Wer teilte laut dem Text über die Gaza-Zusammenstöße mit, die Bundesregierung sei „äußerst besorgt“?

### Textauszug
- - - -
Naher Osten: Bundesregierung „äußerst besorgt“ über Gaza-Zusammenstöße

Die deutsche Regierung ruft angesichts der Gewalteskalation bei Protesten im Gaza-Streifen zur Besonnenheit auf. Die UN fürchten eine Verschlimmerung der Lage.

Nach den blutigen Zusammenstößen von Palästinensern und israelischen Soldaten am Rande des Gazastreifens hat die Bundesregierung alle Beteiligten zu Besonnenheit aufgerufen. Die Bundesregierung sei wegen der Zusammenstöße „äußerst besorgt“, teilte ein Sprecher des Auswärtigen Amtes am Samstag mit. „Wir rufen die Beteiligten dringend dazu auf, alles zu unterlassen, was eine weitere Eskalation hervorrufen und erneut Menschen gefährden würde.“ Die Ausübung des Rechts auf Meinungsäußerung und friedlichen Protest dürfe nicht missbraucht werden, um die legitimen Sicherheitsinteressen Israels an der Grenze zu den palästinensischen Gebieten zu verletzen. Die Verteidigung dieser legitimen Interessen müsse gleichwohl verhältnismäßig erfolgen.
- - - -
### Erfasste Daten
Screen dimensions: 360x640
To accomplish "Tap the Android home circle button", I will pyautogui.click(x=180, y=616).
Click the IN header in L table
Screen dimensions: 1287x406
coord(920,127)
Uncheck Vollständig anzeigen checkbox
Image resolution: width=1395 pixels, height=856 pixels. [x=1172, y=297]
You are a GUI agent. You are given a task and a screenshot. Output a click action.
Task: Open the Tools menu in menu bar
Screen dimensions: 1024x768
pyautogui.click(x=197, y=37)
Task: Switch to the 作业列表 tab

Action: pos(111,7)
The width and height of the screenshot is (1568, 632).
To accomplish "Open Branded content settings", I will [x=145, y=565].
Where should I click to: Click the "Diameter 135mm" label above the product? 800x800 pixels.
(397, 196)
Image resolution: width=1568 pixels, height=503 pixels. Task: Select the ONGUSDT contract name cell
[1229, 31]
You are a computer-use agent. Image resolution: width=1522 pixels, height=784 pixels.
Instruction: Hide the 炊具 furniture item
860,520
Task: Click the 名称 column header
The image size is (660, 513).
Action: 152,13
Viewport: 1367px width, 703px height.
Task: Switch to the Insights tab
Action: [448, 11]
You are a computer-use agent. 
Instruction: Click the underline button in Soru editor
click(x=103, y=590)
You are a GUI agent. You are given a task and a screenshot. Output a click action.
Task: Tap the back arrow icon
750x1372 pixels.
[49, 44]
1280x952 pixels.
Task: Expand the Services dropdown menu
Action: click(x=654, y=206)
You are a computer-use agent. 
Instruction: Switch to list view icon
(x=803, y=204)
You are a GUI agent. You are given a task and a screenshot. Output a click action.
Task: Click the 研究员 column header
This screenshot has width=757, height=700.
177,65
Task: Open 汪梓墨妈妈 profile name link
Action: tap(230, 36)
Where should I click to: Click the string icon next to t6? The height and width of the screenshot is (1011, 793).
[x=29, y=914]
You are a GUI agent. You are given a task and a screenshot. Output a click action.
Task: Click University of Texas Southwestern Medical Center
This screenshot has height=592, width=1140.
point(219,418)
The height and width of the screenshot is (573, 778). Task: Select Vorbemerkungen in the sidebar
- - - -
### Lösung
Ein Sprecher des Auswärtigen Amtes.